Any tooth problem needs to be treated by a good dentist as soon as possible, before it flares up and becomes the cause of a lot of pain and expenditure.

Dental emergency action plan from City of Leeds dentist

Tuesday, April 13th, 2010

There are many common dental emergencies caused by dental disease or dental trauma that can be of serious cause for concern. In times of dental trauma it is important to know what action you can take to increase your chances of successful treatment and reduce the pain you may be suffering. It is also important that you know how to get hold of a dentist even in unusual hours or circumstances.

In case of a dental emergency during practice hours, your dentist will be able to fit you in around their other appointments but should your emergency take place on a weekend or during the night you need to know what to do. Most dental practices will have telephone information about how to contact the on-call dentist during the night on their answering service. But it is always a good idea to have this information to hand in case of dental emergencies. In most cases, the sooner you get treatment, the more likely it is to be successful.

Some very common dental emergencies include knocked out or broken teeth. These can be very painful and result in the need for extensive and often expensive dental treatment. If you suffer a knocked out tooth, you can try and replace it immediately. Never force the tooth back into position but it may slot back in naturally. If this is the case you will need to hold the tooth in place with a wet gauze or tissue. A wet teabag will also suffice in most circumstances. Applying a cold compress to the outside of the cheek will help to numb the pain, as it will for other tooth aches and breaks. If the tooth cannot be replaced, cover it in saliva or milk and see the dentist as soon as possible. Even hours could be vital when it comes to replacing a knocked out tooth

For naturally occurring toothache you can try over-the-counter painkillers but it is important to see the dentist as soon as possible even if the pain has gone away. This is because it could be the result of an infection that may require immediate treatment. Your City of Leeds dentist can provide you with more information about what to do in case of an emergency.

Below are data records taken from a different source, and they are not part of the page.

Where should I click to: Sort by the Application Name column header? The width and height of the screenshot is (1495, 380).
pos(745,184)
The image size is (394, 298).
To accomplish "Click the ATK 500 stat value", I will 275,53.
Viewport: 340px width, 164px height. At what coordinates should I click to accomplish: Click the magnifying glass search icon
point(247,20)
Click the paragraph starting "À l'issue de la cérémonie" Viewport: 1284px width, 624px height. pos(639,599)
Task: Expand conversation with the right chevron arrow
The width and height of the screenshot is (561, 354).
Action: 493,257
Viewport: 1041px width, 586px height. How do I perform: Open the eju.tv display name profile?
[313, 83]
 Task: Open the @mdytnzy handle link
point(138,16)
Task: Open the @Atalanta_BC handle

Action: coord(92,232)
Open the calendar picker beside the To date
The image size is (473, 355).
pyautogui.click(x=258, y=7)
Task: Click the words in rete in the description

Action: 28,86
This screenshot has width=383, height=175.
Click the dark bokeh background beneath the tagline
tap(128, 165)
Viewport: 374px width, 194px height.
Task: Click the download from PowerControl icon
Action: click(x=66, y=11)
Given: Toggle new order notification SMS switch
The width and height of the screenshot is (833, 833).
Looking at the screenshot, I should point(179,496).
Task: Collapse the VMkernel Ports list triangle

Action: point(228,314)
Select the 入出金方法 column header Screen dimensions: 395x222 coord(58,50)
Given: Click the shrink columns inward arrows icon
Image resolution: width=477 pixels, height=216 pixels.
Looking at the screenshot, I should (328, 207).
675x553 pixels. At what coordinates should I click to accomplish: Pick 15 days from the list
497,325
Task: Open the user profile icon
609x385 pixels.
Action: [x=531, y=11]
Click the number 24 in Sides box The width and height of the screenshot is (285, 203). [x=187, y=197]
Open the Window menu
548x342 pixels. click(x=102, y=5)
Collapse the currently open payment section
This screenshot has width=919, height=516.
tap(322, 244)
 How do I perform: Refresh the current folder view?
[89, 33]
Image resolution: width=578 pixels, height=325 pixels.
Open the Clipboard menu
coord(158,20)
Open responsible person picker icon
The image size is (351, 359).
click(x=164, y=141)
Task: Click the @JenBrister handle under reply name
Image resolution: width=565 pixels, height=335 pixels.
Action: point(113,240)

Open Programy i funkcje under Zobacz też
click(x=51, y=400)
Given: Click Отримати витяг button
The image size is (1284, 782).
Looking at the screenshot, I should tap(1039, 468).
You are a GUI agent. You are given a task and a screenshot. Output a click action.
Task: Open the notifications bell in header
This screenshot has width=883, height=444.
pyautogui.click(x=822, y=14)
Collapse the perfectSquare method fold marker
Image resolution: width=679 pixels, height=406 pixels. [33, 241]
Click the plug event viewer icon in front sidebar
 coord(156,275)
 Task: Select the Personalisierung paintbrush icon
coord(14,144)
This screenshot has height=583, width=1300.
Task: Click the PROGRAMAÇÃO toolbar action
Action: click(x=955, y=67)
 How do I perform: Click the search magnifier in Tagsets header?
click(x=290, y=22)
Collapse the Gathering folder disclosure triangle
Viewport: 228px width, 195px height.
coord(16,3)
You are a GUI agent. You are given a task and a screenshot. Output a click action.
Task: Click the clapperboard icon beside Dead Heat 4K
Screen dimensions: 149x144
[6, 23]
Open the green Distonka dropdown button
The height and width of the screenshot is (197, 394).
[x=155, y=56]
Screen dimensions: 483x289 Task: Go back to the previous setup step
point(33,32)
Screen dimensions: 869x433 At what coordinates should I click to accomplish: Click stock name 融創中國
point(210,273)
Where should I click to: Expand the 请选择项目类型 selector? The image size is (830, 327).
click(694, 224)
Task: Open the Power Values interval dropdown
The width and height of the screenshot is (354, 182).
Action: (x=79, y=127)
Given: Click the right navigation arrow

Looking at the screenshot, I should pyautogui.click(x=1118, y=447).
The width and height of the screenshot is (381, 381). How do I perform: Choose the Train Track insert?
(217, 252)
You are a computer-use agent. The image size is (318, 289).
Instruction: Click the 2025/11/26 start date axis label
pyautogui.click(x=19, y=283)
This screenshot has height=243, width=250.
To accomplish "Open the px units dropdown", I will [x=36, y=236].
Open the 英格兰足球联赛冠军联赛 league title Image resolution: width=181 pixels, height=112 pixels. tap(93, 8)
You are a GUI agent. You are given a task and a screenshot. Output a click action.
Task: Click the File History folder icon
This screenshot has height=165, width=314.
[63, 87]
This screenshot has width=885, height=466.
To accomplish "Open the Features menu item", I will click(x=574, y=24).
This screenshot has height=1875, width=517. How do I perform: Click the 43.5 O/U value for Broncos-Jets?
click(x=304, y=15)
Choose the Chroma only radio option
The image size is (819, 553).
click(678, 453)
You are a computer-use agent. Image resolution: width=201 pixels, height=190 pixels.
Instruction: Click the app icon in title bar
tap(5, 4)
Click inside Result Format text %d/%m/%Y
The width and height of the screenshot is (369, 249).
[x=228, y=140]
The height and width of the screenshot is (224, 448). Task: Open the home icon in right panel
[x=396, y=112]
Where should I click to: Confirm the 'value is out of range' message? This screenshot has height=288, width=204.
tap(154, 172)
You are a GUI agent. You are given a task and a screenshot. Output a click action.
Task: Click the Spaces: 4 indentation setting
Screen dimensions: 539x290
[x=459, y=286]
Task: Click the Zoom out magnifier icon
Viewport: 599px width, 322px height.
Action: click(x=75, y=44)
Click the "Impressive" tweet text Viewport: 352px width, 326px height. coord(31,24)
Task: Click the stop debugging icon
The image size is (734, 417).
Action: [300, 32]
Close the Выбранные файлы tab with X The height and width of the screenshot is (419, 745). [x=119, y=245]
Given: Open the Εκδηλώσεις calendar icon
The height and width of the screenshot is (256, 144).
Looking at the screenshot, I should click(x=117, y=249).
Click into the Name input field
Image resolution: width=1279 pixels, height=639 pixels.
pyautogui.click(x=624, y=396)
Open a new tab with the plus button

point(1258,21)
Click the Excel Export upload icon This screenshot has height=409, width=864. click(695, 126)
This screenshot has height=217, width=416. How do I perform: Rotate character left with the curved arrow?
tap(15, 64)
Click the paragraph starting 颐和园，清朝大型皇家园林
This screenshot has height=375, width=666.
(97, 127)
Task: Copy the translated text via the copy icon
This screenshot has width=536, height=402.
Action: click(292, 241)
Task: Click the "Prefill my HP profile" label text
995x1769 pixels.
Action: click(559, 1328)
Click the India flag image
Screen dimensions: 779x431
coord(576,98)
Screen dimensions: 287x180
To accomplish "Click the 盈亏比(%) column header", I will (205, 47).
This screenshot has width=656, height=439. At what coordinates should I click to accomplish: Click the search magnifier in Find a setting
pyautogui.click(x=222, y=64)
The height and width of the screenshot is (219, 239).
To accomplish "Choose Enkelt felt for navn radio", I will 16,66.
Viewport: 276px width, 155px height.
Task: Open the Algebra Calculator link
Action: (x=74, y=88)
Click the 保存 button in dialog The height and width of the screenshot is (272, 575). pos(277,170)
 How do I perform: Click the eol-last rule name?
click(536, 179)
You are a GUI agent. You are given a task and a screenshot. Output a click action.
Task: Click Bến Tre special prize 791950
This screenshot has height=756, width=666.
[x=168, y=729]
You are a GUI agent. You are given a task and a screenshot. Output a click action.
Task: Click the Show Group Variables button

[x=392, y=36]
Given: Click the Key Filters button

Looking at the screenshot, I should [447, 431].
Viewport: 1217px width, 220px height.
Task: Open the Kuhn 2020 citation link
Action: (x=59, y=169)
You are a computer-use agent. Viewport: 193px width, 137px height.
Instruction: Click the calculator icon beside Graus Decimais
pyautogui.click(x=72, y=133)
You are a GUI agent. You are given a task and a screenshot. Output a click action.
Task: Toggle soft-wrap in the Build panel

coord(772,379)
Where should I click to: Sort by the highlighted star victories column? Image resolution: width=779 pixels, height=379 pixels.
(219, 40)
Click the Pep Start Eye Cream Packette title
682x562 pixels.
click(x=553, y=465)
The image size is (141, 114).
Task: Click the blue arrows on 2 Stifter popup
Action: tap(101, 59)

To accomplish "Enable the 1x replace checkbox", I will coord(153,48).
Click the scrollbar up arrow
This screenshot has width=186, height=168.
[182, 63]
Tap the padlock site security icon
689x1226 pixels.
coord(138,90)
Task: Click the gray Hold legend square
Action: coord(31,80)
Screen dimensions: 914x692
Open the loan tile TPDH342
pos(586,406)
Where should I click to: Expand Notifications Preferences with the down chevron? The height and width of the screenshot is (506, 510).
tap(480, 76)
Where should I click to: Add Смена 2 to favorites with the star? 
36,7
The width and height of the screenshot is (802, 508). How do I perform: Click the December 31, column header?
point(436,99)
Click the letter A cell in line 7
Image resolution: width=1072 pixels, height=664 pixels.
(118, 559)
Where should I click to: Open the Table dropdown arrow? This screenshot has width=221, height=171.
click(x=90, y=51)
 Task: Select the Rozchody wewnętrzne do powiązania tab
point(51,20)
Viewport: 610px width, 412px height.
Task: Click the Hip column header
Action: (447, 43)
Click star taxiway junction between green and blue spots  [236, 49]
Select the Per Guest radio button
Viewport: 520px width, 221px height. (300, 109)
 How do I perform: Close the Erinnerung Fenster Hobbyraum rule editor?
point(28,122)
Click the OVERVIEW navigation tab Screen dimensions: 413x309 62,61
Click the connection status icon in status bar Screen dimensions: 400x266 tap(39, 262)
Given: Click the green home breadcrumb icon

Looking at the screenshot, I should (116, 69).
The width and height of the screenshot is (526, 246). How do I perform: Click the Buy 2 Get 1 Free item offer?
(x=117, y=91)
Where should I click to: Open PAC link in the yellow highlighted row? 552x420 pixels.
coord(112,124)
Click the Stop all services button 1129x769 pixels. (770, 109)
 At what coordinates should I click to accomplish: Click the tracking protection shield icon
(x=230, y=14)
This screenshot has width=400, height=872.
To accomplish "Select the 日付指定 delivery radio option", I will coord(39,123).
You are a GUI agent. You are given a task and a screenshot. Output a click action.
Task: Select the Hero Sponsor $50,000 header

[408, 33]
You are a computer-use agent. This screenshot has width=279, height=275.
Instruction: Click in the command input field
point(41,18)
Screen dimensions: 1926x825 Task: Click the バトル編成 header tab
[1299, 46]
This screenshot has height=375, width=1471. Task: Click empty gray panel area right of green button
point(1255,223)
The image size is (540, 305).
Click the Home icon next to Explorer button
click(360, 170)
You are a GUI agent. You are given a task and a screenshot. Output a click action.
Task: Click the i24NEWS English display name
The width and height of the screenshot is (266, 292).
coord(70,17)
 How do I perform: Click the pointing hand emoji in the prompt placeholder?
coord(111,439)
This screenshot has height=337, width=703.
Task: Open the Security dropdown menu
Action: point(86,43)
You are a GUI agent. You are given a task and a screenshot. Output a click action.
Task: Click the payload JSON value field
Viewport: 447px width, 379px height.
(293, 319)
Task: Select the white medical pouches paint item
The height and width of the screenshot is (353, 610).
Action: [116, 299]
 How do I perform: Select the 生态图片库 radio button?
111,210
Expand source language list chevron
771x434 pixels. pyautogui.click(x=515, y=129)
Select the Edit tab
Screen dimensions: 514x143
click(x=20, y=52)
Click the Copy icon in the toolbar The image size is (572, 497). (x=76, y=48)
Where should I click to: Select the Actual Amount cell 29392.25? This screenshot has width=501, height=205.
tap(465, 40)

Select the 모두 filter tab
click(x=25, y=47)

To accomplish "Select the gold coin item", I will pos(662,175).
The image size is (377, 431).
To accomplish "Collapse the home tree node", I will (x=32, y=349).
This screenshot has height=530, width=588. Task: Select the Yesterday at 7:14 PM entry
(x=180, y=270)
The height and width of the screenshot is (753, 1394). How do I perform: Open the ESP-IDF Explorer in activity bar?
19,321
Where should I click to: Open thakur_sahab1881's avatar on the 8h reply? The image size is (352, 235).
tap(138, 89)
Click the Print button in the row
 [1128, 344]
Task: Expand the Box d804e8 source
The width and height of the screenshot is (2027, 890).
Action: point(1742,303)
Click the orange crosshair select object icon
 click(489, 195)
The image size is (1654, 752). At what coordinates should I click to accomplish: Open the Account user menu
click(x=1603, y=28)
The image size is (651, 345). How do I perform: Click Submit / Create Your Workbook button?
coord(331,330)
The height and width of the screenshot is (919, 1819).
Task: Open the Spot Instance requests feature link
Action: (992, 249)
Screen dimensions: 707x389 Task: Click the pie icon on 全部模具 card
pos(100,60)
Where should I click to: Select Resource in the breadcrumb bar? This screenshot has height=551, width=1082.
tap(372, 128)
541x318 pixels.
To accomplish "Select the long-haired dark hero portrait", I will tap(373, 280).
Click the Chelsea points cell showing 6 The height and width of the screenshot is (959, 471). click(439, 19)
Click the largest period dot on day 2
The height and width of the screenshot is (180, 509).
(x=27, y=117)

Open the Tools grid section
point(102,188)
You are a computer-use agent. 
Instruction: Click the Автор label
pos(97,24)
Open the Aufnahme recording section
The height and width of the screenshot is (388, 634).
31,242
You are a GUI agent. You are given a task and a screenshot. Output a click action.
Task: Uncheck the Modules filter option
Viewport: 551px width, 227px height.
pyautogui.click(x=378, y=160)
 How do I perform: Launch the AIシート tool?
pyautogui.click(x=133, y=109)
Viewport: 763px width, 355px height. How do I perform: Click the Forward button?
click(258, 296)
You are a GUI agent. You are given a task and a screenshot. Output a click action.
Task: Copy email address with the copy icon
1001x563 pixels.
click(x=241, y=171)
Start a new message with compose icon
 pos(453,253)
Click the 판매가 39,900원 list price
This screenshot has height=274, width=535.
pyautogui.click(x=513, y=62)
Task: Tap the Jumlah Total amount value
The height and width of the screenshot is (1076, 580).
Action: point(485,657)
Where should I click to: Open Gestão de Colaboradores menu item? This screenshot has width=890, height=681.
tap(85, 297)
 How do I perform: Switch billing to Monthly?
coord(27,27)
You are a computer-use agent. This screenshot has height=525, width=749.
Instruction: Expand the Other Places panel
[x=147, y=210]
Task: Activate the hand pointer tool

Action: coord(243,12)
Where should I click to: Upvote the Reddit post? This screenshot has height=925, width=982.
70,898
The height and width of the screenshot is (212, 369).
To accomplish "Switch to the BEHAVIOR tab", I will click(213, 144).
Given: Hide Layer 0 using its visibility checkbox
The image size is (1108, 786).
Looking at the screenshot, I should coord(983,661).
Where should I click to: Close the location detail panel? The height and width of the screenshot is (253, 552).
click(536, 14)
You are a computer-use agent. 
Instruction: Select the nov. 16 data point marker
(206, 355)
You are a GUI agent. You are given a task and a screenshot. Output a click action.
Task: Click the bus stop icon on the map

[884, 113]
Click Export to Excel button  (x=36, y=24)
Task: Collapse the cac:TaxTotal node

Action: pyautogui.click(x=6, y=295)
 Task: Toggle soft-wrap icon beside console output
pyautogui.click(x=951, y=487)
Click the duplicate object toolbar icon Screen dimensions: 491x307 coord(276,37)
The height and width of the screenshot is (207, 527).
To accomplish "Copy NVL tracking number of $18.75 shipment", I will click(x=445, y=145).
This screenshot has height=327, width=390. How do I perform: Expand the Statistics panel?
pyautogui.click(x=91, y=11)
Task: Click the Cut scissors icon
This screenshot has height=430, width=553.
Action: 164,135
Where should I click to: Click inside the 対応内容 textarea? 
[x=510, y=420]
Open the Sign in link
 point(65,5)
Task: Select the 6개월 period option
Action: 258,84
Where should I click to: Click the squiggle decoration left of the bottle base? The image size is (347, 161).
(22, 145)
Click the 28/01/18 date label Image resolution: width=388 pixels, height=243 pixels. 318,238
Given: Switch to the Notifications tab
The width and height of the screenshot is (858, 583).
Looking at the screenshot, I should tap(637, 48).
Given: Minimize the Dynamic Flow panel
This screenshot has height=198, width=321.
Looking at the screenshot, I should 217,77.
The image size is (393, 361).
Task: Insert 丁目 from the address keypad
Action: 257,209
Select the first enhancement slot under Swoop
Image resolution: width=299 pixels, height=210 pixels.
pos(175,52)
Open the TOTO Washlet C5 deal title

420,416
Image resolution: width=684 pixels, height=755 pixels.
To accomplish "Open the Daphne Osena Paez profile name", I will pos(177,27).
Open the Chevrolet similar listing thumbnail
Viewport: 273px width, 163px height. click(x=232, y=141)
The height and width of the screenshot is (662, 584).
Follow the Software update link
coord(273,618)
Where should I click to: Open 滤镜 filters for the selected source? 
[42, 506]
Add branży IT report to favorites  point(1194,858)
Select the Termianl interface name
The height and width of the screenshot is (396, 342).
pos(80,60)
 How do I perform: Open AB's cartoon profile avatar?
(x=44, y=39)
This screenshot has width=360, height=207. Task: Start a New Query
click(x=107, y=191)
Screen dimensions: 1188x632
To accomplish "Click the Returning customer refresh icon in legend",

Protect yourself from tooth and gum disease at Leeds dentist

Friday, April 9th, 2010

It is very important to look after your teeth and gums. It is all to easy to assume that they will be fine as long as they are not causing you any problems and carry on with your simple routine of brushing in the morning and evening. But in reality, your teeth need a lot more care and when it’s too late you really might regret not being more careful about how you took care of them.

Tooth and gum disease is not a laughing matter. Just ask anyone who has suffered from the pain of toothache or an abscessed tooth. Even those who take relatively good care of their teeth with effective brushing and flossing can still be at risk form dental or periodontal disease. It is important that you make sure you see your dentist every six months to keep your teeth as clean and healthy as possible.

Tooth and gum disease begins when bacteria and plaque is allowed to build up on the surface of the teeth or gums. This reacts and releases an acid, which gradually erodes the protective enamel layer of the teeth and on the gums it causes the tissue to break down. In both cases this may ultimately lead to infection which can be very painful and lead to lost gum tissue or even lost teeth. Not only will this be very unpleasant but may also cost a small fortune in dental bills to restore the appearance of the teeth.

Looking after your teeth only takes a few minutes a day extra cleaning and half an hour every six months at a Leeds dentist. It is a small sacrifice to protect yourself from what may otherwise be many months or even years of anxiety and suffering because of unhealthy teeth.